Aku merogoh kantungku, menemukan rokok filter milikku dan menyalakannya. Tidak ada yang tahu bahwa aku merokok selain Vera, teman satu apartemenku. Tapi toh aku tidak terlalu memedulikan pendapat Vera tentangku dan begitu pun sebaliknya. Walaupun kepribadian kami berbeda, tapi kami tidak pernah saling menghakimi, dan itulah yang membuat kami bisa tinggal dalam satu apartemen yang sama.
"Aku tidak tahu kau merokok," sapa sebuah suara. Tentu saja itu Brian.
"Aku bukan gadis seperti yang tujuh tahun lalu kau temui. Manusia bisa berubah," kataku sambil mengembuskan asap berwarna putih dari mulutku. "Bagaimana kau bisa menemukanku? Kau memasang alat pelacak padaku ya?"
Satu alis Brian terangkat. "Itu ide bagus, walau jawabanku adalah tidak." Senyum jahil terpasang di wajahnya, "Tapi aku tidak keberatan untuk membantumu untuk memeriksa tubuhmu apa aku memasang alat pelacak."
"Ooh," jawabku datar sementara otakku terus mengatakan bahwa aku bukan gadis yang sama dari tujuh tahun yang lalu.
Jawabanku sepertinya membuat Brian heran, karena kemudian dia mengambil rokokku dan menghisapnya. Aku protes dan mencoba merebutnya tapi segera kalah dengan perbedaan kekuatan kami.
"Lumayan."
Aku mencebik ke arahnya. Marah karena ia mengambil rokok terakhirku. Yah sebenarnya aku hanya punya sebuah di kantongku. Aku tidak begitu suka merokok. Aku hanya membutuhkannya. Apalagi pada saat-saat seperti ini. Saat-saat ketika aku mulai merapuh dan untuk kembali ke diriku yang biasanya, harus ada pengingat dan itu adalah rokok.
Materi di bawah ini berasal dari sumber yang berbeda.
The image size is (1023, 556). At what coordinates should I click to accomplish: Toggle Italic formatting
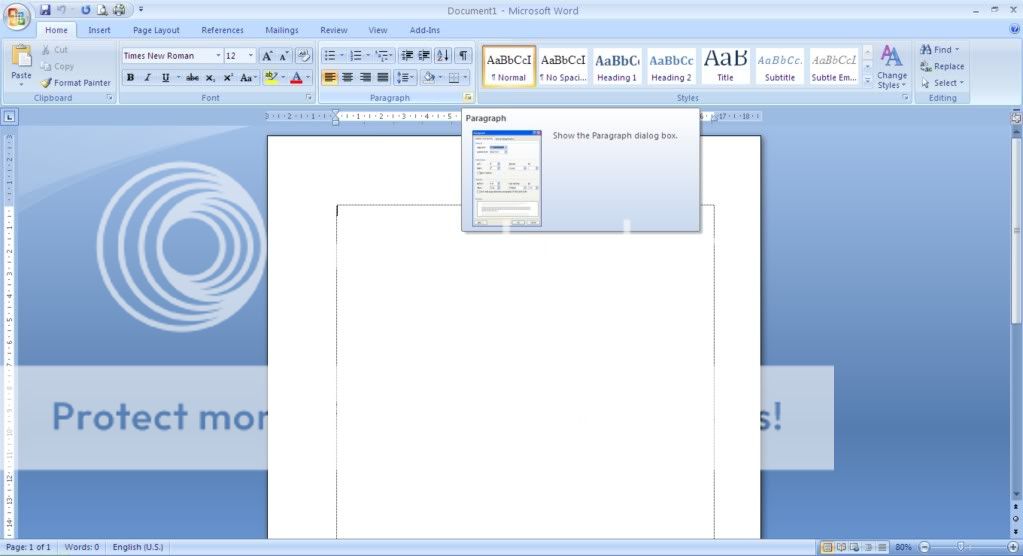point(147,77)
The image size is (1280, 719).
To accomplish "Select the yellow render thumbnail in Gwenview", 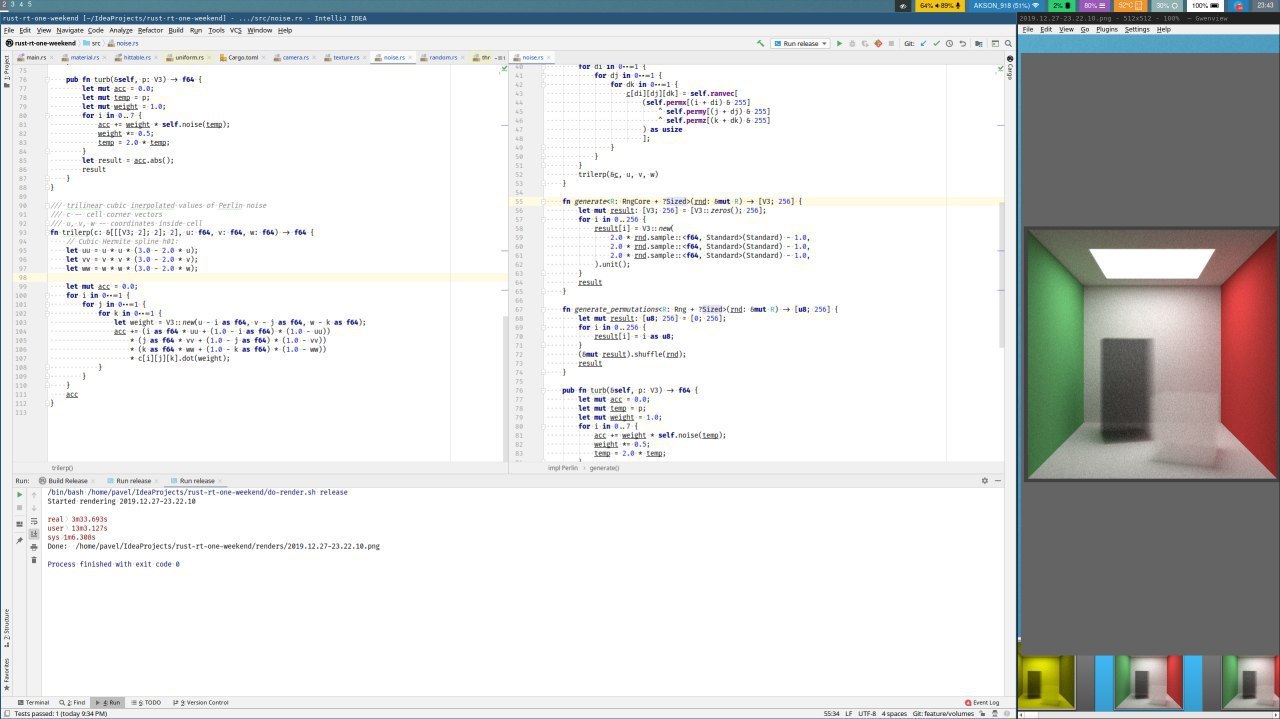I will pos(1046,682).
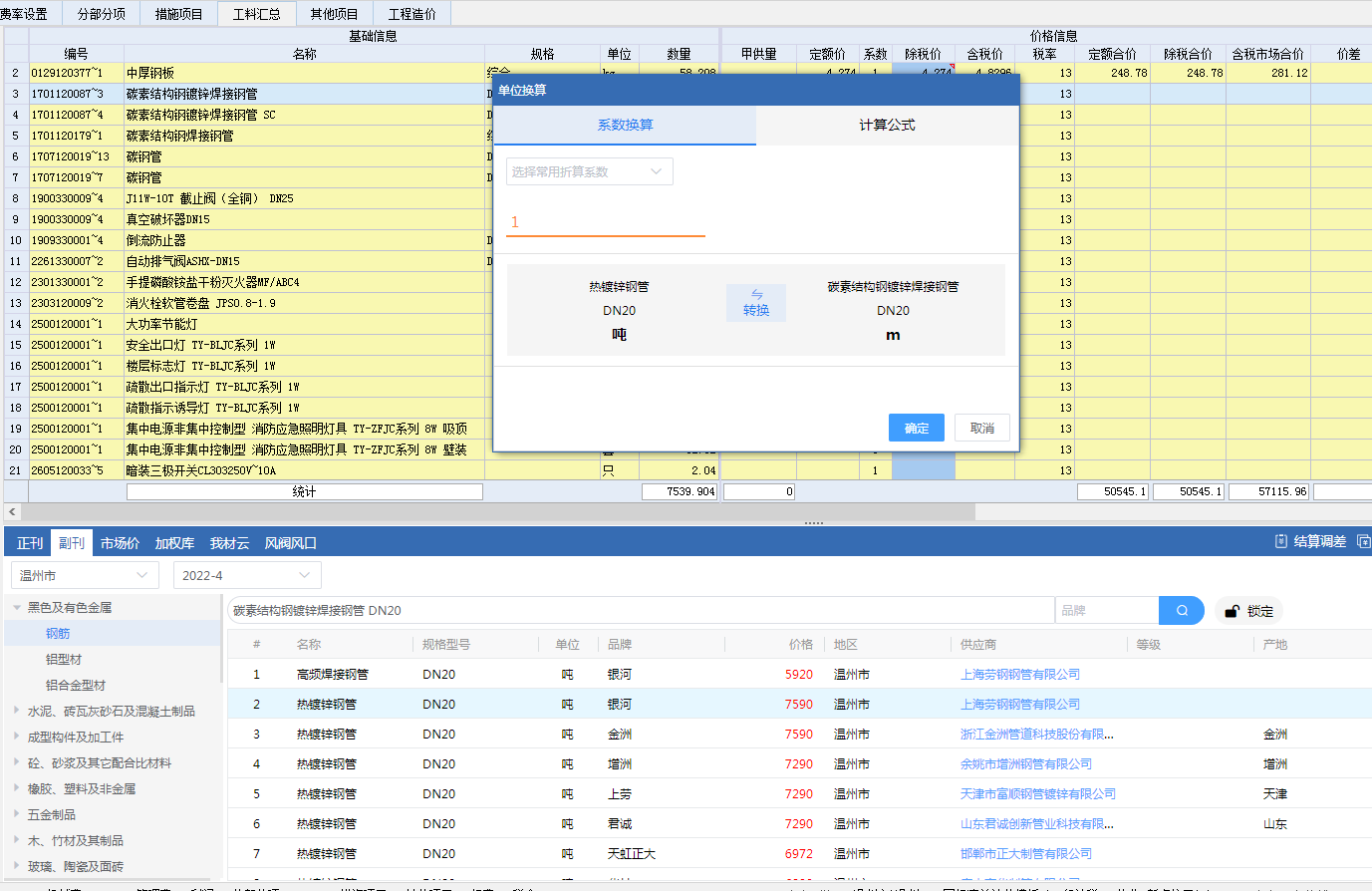
Task: Click the unlock padlock icon beside 锁定
Action: pos(1232,611)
"Setahuku, kau benci dengan rokok." Brian memelintir ujung rokok itu ke pasir dan melemparnya ke sembarang arah. "Apa yang terjadi padamu?"
"Kau tidak perlu tahu."
"Aku harus tahu Sella. Aku harus tahu semuanya."
Aku menoleh ke arahnya, melihat matanya yang dipenuhi kesungguhan. Tapi tidak, aku tidak akan tertipu olehnya.
"Kau, tidak perlu tahu. Tidak harus tahu," kataku sambil menekankan kalimat terakhirku. Aku bangkit berdiri, mengabaikan pasir yang masih menempel di celana jeansku. Bersiap untuk meninggalkan Brian ketika sebuah tangan yang kuat menyentak lenganku, membuatku berhadapan langsung dengan Brian.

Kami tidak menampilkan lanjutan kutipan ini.